All we need now is for the signal to be switched off everywhere so the spectrum can be freed.
 
Digital switch would only be of relevance to the mind controlled 17,5 million government grant recipients. The rest of us are on Youtube, and other on demand streaming services.

Under the mind-control of Google and that Facbook guy ........ :eek: :unsure: :ROFL:
 
It was going to cost regardless. Various cost measures were put in place. Least cost would have been importing encrypted STBs from China. But MC was also interested in protecting the local industry with a proprietary standard that nobody else could replicate, the most expensive option. This would give MC an advantage over competitors.

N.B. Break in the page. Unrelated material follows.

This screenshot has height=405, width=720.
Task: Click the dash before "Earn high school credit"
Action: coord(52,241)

But this is now irrelevant. SABC changed their view of supporting encryption as the deal with MC was concluded. The minister got replaced with a new one that opposed encryption and a poor draft nobody saw before replaced the final draft legislation overnight. Etv took this to court but lost against the ministry, MC and an SABC that was now on their side. MC claimed they are part of the group that would decide on the encryption issue but was never a broadcaster and only a pay-tv provider with their own proprietary STBs.

This whole thing is now largely irrelevant. We switched to DTT 10 years ago. In the time it took to conclude this fighting people have been migrating themselves. Openview has hundreds of thousands more subscribers. STBs are being used in Post Offices as doorstops. You can import your own from Aliexpress for under R300 and it doesn't even have to be SANS compliant and only support DBV-T2. Ironically this is the very argument MC made when it comes to non-enforcement.

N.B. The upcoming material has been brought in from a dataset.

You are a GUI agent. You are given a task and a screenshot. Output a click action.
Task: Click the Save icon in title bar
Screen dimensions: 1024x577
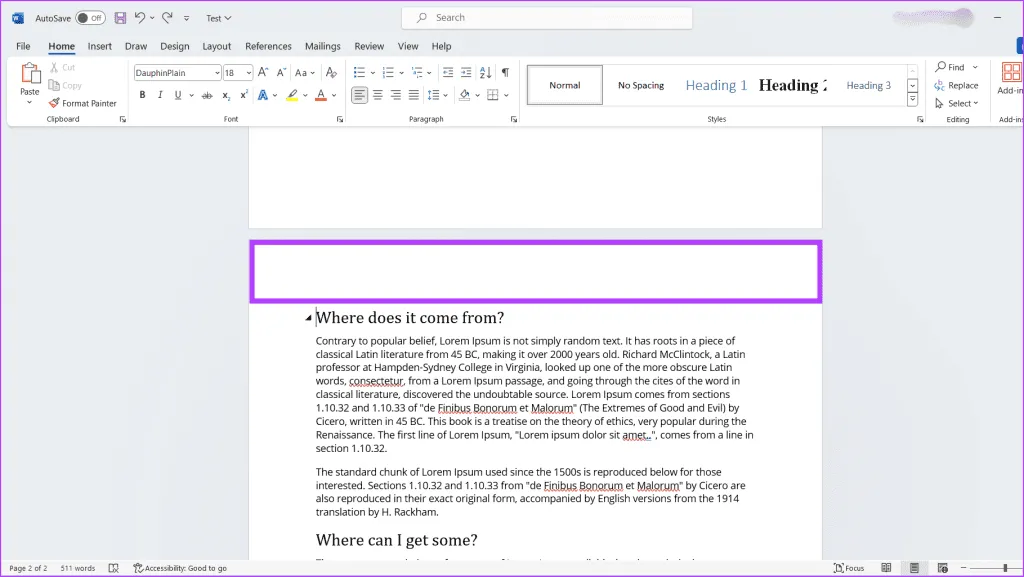120,18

All we need now is for the signal to be switched off everywhere so the spectrum can be freed.

The irony is DTT STBs were only ever intended as a temporary measure to speed up the deployment of DTT as an interface to analogue TVs.
Now, deploying them so late in the game is just prolonging the life of analogue TV technology in an environment where such Tvs are no longer easily available and are just about impossible to maintain anymore. The whole process now is a face-saving exercise to use a technology that is virtually dead anyway.
Just distribute them to those that have analogue TVs, allow those that want to buy a digital TV suitably equipped with the right tuner and dump the rest.
The govt writes off Billions trying to save SAA, but cringes when it needs to write off a few hundred million in useless STBs, that are not even good doorstops. ( too light).

In fact, they could just as well give anyone who asks for an STB one right now. Or just drive around and drop one off at every home, or simply give everyone with a SASSA card one. Problem gone in a month.

What the govt is inadvertently doing is dooming many poorer people to an inferior service with this late deployment. Just allow or instruct all importers and manufacturers of TVs to ensure that all digital TVs on sale in SA have DVB -T2 tuners activated. problem is gone in an instant. the market will drive the migration finality in a few months with no govt involvement whatsoever.